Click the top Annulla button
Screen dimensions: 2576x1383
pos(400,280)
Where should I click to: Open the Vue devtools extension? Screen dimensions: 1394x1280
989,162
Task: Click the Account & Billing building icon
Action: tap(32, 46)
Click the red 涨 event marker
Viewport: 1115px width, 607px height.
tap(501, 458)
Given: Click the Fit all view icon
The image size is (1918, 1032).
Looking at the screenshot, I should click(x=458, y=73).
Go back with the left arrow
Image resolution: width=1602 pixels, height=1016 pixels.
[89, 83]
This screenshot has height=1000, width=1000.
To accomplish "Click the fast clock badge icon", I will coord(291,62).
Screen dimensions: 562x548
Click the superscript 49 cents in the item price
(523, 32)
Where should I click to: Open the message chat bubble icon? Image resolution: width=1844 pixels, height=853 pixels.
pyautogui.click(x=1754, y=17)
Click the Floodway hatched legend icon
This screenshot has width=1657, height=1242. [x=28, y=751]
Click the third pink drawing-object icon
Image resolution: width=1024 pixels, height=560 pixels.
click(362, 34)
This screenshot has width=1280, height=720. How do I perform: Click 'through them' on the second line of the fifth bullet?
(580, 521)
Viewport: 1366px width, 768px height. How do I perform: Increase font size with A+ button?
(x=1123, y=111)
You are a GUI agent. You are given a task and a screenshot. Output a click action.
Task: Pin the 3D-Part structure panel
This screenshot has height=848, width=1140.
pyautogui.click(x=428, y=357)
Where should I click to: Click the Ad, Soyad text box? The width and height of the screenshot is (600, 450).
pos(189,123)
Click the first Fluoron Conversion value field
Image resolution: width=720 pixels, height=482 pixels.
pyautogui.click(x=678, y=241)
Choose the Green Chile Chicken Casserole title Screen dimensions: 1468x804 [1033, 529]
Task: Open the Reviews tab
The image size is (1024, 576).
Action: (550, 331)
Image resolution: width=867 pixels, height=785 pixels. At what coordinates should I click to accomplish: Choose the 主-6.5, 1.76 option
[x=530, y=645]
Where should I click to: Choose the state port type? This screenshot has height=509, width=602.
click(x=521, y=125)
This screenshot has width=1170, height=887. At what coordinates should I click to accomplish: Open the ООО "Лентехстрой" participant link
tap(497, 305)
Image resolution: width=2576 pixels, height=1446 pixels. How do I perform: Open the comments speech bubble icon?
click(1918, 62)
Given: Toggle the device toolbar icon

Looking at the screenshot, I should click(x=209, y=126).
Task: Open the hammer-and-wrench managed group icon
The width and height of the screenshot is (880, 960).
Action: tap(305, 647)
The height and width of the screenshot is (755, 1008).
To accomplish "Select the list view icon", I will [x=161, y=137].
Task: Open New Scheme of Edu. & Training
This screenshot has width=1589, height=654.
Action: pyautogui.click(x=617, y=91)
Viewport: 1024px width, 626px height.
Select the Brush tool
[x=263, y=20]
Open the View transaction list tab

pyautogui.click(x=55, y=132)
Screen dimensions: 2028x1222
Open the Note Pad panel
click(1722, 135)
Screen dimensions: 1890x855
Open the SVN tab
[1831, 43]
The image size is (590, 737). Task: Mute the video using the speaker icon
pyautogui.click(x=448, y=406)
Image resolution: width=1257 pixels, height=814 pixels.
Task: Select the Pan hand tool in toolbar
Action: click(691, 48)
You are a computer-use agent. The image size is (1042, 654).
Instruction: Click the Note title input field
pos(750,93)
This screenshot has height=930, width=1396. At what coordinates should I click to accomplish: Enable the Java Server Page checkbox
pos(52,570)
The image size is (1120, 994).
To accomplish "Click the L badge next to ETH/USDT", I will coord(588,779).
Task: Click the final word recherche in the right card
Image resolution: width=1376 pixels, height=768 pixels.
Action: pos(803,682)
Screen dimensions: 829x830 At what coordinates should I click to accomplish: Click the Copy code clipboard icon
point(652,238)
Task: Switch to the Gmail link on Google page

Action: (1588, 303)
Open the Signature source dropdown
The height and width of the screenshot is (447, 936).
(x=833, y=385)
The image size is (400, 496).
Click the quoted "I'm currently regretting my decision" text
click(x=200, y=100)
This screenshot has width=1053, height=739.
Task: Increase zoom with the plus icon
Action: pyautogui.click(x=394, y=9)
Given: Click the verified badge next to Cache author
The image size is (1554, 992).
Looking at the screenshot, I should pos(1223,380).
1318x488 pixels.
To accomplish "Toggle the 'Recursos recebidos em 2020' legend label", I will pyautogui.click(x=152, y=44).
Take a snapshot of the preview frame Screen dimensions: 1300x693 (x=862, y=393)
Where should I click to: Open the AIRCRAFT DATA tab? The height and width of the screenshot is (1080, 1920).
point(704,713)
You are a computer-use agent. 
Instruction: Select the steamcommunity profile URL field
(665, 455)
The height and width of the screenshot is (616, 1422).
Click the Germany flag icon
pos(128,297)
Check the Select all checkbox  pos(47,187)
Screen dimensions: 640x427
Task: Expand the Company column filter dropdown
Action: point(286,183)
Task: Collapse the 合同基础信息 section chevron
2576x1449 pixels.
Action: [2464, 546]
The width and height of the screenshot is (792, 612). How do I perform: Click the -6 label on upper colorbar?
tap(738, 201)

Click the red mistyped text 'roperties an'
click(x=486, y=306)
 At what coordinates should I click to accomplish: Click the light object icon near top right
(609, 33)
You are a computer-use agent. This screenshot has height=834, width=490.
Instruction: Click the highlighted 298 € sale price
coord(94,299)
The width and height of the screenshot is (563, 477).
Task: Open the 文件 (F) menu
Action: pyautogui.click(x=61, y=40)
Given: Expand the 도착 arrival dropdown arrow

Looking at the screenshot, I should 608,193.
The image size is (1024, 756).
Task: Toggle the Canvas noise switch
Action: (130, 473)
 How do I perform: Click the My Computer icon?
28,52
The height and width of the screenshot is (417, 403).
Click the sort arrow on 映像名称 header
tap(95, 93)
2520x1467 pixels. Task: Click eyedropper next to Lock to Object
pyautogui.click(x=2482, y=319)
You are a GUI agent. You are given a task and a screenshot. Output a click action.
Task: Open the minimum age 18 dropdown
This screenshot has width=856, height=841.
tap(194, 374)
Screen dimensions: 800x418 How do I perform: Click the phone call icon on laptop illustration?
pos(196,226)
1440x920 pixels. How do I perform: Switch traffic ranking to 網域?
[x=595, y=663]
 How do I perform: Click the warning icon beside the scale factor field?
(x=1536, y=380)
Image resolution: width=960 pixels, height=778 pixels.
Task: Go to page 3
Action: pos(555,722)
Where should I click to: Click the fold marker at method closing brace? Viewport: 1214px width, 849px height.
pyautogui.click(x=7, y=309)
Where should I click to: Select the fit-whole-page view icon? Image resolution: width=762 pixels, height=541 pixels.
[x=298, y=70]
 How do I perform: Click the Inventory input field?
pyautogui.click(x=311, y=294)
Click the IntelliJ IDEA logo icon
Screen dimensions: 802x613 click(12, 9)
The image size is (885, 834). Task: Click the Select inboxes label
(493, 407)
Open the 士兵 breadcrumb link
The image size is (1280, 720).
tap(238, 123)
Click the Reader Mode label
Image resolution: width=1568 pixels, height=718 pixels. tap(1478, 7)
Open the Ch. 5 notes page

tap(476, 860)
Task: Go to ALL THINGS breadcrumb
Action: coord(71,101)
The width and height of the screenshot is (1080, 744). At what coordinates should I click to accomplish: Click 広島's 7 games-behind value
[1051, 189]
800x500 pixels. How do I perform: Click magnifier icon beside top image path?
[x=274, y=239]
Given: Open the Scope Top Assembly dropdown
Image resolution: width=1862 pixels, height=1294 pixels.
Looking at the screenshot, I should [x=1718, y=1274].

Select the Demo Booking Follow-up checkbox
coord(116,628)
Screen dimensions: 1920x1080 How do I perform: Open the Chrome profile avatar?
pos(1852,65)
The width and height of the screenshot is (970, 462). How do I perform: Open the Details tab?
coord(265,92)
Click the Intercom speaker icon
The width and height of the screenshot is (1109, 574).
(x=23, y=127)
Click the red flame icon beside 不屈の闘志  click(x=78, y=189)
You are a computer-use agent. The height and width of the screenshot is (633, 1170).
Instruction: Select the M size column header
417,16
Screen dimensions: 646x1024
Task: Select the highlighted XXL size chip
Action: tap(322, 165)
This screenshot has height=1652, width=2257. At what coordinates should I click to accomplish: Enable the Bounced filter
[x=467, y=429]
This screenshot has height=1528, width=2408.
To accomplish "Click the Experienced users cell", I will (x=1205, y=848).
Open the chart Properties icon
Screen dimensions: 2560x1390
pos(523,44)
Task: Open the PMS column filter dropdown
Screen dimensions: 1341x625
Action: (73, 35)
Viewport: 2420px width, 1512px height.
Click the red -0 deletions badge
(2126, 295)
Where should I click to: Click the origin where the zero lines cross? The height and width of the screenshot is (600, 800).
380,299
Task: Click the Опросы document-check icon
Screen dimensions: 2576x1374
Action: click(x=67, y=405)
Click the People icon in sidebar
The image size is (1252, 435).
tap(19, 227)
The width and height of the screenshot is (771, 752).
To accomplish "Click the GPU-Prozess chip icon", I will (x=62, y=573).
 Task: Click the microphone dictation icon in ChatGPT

********

Rewrite the lines from the start of the rows up to and including the line with "click(362, 34)" as a Markdown table with the columns Number and Line, numbering each line and leaving out blank lines.

| Number | Line |
|---|---|
| 1 | Click the top Annulla button |
| 2 | Screen dimensions: 2576x1383 |
| 3 | pos(400,280) |
| 4 | Where should I click to: Open the Vue devtools extension? Screen dimensions: 1394x1280 |
| 5 | 989,162 |
| 6 | Task: Click the Account & Billing building icon |
| 7 | Action: tap(32, 46) |
| 8 | Click the red 涨 event marker |
| 9 | Viewport: 1115px width, 607px height. |
| 10 | tap(501, 458) |
| 11 | Given: Click the Fit all view icon |
| 12 | The image size is (1918, 1032). |
| 13 | Looking at the screenshot, I should click(x=458, y=73). |
| 14 | Go back with the left arrow |
| 15 | Image resolution: width=1602 pixels, height=1016 pixels. |
| 16 | [89, 83] |
| 17 | This screenshot has height=1000, width=1000. |
| 18 | To accomplish "Click the fast clock badge icon", I will coord(291,62). |
| 19 | Screen dimensions: 562x548 |
| 20 | Click the superscript 49 cents in the item price |
| 21 | (523, 32) |
| 22 | Where should I click to: Open the message chat bubble icon? Image resolution: width=1844 pixels, height=853 pixels. |
| 23 | pyautogui.click(x=1754, y=17) |
| 24 | Click the Floodway hatched legend icon |
| 25 | This screenshot has width=1657, height=1242. [x=28, y=751] |
| 26 | Click the third pink drawing-object icon |
| 27 | Image resolution: width=1024 pixels, height=560 pixels. |
| 28 | click(362, 34) |